目的:探讨树突状细胞(DC)在变应性鼻炎实验小鼠发病中的可能作用及机制。方法:采用CpGoligodeoxynucleotide(CpGODN1826)培养诱导变应性鼻炎实验小鼠静脉血DC,进而检测DC协同刺激分子CD80、CD86的表达,以及其分泌的IL10、IL12等水平的变化。结果:实验小鼠静脉血DC其分泌IL10水平(3.6±0.5)μg/L明显低于对照组(6.8±0.8)μg/L,差异有统计学意义(t=20.608,P<0.01);分泌IL12水平(29.5±6.4)ng/L也明显低于对照组(46.2±9.8)ng/L,差异有统计学意义(t=5.979,P<0.01);同时,实验小鼠静脉血人类白细胞抗原DR(20.2±1.3)和协同刺激分子CD86的表达水平(36.8±13.5)明显高于对照组(11.6±1.5)和(26.7±8.5),差异有统计学意义(t=23.301和3.314,均P<0.01)。结论:DC可能通过诱导Th1/Th2细胞分化在变应性鼻炎实验小鼠发作时起重要作用,其可能的机制系通过DC分泌的细胞因子而起作用。
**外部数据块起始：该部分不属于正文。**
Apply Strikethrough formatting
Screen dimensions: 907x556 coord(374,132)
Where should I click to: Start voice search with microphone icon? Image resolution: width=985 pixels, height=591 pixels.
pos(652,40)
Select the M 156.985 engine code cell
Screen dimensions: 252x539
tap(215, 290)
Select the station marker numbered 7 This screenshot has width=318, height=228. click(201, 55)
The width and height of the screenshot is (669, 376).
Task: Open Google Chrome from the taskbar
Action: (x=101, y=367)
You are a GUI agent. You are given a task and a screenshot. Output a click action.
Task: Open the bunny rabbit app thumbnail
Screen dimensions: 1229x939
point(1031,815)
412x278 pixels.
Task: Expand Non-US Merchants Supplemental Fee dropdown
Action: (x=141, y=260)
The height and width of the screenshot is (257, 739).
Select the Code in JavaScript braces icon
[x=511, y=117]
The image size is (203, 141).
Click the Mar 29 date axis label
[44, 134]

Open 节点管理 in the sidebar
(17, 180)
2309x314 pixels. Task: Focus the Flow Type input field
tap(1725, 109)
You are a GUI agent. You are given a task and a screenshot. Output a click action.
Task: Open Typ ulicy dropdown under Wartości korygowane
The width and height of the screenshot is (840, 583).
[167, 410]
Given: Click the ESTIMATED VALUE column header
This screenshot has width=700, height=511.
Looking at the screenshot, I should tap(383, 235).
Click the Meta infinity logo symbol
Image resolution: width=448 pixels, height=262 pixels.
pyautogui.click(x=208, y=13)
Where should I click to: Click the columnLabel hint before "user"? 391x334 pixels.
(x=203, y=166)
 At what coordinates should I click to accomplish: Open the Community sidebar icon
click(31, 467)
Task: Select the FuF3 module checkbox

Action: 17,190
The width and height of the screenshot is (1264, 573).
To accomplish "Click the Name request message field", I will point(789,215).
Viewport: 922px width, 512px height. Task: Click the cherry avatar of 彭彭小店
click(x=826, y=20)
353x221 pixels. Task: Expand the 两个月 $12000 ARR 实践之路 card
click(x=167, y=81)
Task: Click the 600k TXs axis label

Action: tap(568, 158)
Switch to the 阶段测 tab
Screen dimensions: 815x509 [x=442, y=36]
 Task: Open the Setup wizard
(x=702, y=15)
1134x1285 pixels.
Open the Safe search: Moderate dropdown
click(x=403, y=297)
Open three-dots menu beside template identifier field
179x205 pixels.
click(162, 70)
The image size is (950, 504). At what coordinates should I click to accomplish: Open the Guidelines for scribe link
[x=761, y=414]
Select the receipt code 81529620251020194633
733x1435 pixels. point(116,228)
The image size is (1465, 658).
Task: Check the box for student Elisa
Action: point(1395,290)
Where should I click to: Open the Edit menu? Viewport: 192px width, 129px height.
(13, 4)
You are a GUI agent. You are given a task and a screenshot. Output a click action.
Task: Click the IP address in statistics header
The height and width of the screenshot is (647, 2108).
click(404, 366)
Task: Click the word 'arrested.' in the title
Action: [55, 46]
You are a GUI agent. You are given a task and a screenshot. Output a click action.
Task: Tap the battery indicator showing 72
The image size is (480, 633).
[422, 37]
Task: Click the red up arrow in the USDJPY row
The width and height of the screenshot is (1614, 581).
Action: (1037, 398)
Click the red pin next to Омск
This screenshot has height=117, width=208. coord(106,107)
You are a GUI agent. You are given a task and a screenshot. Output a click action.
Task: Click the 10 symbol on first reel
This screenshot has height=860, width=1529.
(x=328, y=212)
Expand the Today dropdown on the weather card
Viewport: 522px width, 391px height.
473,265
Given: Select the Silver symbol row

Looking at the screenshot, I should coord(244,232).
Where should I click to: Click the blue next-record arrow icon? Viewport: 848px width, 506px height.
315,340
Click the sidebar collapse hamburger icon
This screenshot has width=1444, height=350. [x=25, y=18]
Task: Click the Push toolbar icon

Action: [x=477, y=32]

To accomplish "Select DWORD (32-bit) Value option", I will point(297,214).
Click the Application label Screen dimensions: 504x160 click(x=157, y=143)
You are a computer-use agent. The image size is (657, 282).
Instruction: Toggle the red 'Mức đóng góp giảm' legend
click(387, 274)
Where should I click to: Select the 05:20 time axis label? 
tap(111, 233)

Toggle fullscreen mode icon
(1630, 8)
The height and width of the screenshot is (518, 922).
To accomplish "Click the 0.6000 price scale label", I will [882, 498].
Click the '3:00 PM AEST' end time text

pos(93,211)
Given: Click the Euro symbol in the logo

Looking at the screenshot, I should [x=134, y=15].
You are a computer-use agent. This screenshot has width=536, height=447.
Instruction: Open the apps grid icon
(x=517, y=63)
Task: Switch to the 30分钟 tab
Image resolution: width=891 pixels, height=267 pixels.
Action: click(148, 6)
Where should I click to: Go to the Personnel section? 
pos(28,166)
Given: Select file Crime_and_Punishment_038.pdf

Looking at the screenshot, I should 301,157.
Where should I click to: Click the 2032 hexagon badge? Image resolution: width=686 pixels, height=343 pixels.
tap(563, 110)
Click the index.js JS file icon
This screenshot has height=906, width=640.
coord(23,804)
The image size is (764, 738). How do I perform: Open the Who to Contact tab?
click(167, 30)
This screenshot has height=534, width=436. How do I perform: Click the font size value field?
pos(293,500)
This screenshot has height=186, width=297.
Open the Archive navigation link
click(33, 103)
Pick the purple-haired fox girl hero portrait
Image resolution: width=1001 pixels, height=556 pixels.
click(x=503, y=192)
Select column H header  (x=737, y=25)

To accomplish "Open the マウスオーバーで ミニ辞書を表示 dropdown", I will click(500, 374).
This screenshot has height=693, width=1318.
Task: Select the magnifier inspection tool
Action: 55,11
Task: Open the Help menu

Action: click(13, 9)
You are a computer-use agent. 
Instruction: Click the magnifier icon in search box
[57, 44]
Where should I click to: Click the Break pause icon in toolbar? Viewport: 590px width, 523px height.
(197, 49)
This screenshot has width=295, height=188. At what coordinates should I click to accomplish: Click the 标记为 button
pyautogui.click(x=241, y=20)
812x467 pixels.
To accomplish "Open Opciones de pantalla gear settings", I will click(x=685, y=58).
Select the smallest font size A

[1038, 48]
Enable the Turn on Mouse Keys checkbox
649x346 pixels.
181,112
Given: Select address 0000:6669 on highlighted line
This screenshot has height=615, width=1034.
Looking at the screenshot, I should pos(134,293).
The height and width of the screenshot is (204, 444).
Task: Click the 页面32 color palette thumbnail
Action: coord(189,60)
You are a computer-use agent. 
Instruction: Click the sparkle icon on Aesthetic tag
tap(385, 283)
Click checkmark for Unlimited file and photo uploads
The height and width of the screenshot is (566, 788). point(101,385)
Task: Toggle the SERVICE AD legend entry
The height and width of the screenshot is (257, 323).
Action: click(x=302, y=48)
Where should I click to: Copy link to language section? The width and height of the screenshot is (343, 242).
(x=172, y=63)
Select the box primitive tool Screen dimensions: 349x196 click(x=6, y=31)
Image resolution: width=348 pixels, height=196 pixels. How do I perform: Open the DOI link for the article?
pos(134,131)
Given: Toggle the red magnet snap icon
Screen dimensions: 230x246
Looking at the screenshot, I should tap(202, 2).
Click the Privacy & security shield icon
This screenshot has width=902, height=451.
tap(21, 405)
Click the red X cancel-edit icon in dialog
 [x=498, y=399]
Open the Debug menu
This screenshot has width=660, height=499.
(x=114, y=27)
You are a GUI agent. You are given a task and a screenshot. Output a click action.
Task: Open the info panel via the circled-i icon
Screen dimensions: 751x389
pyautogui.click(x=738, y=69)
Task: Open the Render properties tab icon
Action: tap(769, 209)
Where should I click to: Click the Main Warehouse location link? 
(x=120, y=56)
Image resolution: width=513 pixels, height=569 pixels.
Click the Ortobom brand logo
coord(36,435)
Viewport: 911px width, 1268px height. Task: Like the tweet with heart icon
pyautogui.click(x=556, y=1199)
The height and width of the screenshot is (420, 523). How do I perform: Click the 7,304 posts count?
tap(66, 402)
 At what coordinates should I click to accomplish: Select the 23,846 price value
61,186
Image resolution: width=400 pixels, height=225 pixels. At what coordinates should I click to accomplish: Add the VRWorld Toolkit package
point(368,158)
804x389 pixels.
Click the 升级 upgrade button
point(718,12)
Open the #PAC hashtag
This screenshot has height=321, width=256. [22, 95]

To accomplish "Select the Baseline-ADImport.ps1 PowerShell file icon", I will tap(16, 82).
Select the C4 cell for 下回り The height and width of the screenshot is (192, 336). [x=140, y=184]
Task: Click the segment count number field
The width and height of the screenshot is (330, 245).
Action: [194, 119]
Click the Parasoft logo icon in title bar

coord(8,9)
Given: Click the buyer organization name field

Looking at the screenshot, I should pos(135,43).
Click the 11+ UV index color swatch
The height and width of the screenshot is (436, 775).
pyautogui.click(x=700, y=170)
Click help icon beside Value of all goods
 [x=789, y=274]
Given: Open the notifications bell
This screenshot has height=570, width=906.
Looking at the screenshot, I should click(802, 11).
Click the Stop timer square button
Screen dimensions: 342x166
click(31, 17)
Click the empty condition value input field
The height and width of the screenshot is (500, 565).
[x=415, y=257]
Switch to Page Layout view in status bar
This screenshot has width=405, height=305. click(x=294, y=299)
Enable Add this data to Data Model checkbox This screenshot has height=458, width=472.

Role of dendritic cells in the pathogenesis of allergic rhinitis in mouse

OBJECTIVE: To investigate the role of dendritic cells in the pathogenesis of acute attack of allergic rhinitis in mouse. METHOD: The adherent precursors of DC were isolated from peripheral blood of allergic rhinitis mouse in acute attack stage and healthy controls. The adherent cells were induced with CpG ODN-1826 to DC in vitro. The expression of the surface molecules CD80, CD86, HLA-DR etc. on the DC was examined by fluorescent activated cell sorter (FACS), so the ability of DCs secrete IL-10, IL-12. RESULT: The results showed that the allergic rhinitis mouse in acute attack stage had remarkably decreased the ability to secret IL-10 compared with normal control subjects (P <0.01), while the ability to secret IL-12 remarkably decreased compared with normal control subjects (P < 0.01); meanwhile, the HLA-DR and co-stimulating factor CD86 expressed by DCs remarkably increased in the allergic rhinitis mouse in acute attack stage compared with the normal control subjects (P < 0.01). CONCLUSION: DC possibly plays a vital role in the immunological mechanism of allergic rhinitis by means of inducing the differentiation of Th1/Th2, that is DC may be the key factor in initiating the airway allergic reaction and the possible mechanism may involve interleukins (especially IL-10 and IL-12, etc.) secreted by DCs.